Low sunlight casts shadows into a deer’s heart-shaped hoofprint. Scat gives away the fox and coyote. I glimpse the orange underwing of a bird—maybe a northern flicker—floating down to its perch. Then, upstream, I see the surest sign of this valley’s residents: a beaver dam.

I have hiked to the Gila River’s Middle Fork by way of Little Bear Canyon with Luke Koenig, the Gila grassroots organizer of the New Mexico Wilderness Alliance, and Jay Hemphill, a photographer who spent last summer in the Gila Wilderness. We traversed a ridge, marveled at the snow-covered Mogollon Baldy, gazed through binoculars toward an Apache cave dwelling, dropped into a box canyon, wound through willow trees, and stopped at the ice-cold water, trickling as it does even without human witnesses.

Covering just these 10 miles in the 3.3-million-acre Gila National Forest leaves so many wonders unexplored. Even getting to know the 558,014-acre Gila Wilderness contained within the national forest would take a lifetime. But a sense of appreciation for its existence and wonder at nature’s perfect complexity can grow in a much shorter time.

Petrified ash columns formed roughly 40 million years ago in the Gila River valley.

It took conservationist Aldo Leopold only a few years in southern New Mexico to understand as much. As a U.S. Forest Service employee in the early 1900s, Leopold pushed the government to set aside large swaths of land for ecosystem function and recreation. “To those devoid of imagination, a blank place on the map is a useless waste,” he said, “to others, the most valuable part.”

Convinced of the region’s exceptionality, the Forest Service designated the Gila Wilderness on June 3, 1924, and over the next 40 years, shaped the Wilderness Act around Leopold’s ideals to protect our most pristine wildlands. Federal wilderness areas have no roads and prohibit mechanized transportation, so some of the national forest’s 528,000 annual visitors only ever view the pristine Gila Wilderness from a roadside vista. Others wander up to its edge and dive in. Anglers fish for Gila trout in the river’s waters. Geologists take interest in the landscape formed by super volcanoes. Birders flock to the transition zone, checking species like the Montezuma quail off their life lists. History buffs visit the birthplace of the legendary Apache leader Geronimo and see where the Mogollon Mimbres people created intricate black-on-white pottery. Horseback riders pack into the backcountry, while Continental Divide Trail through-hikers walk a route that crosses the Gila River 100 times when flow and weather permit.

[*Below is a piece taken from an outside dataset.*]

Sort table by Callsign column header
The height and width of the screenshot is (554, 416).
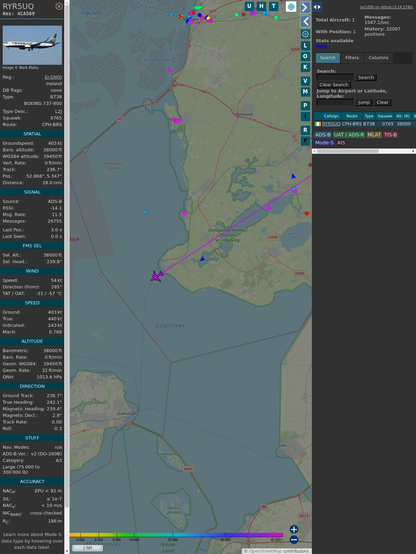(x=331, y=116)
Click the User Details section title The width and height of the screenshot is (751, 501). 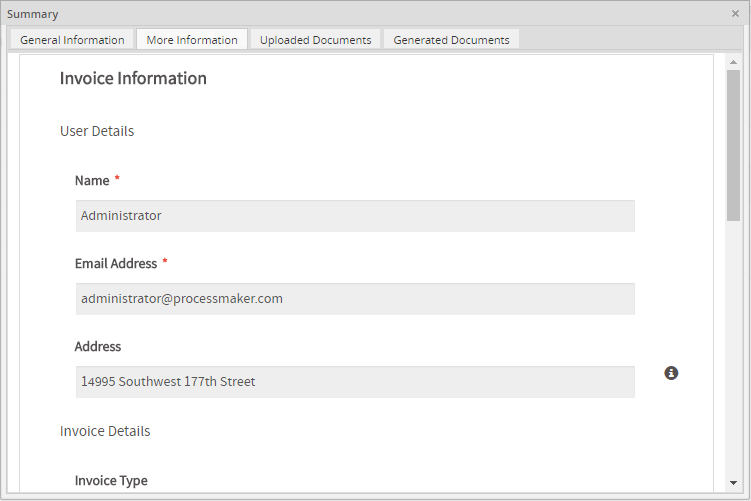coord(97,131)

“When we see land as a community to which we belong, we may begin to use it with love and respect,” Leopold wrote in the introduction to his A Sand County Almanac: And Sketches Here and There. Published posthumously, the book lays out his notion of land ethic—a relationship between people and nature. “Perhaps such a shift of values can be achieved by reappraising things unnatural, tame, and confined in terms of things natural, wild, and free.”

Although the boundaries and management tactics have changed over the past 100 years, Leopold’s vision is why the Gila Wilderness remains untrammeled and undeveloped. It’s also why we may finally be realizing that even as human knowledge evolves, it will never match the wisdom of nature.

The Gila Wilderness is one of the few places where fire is allowed to play its natural role.

BEFORE HEADING OUT THIS MORNING, we each hit “Start” on our GPS watches at the TJ Corral Trailhead near the end of NM 15. “It’s one of the wildernesses where you better know where you’re going,” says U.S. Forest Service ranger Henry Provencio. “That trail may not be there, and there may not be a sign.”

In the Gila Wilderness, visitors truly experience nature uninterrupted, says Provencio, pointing back to the mid-1800s, when Apache leaders Geronimo and Victorio defended this area. “This place looks largely like it did when those folks were here,” he says.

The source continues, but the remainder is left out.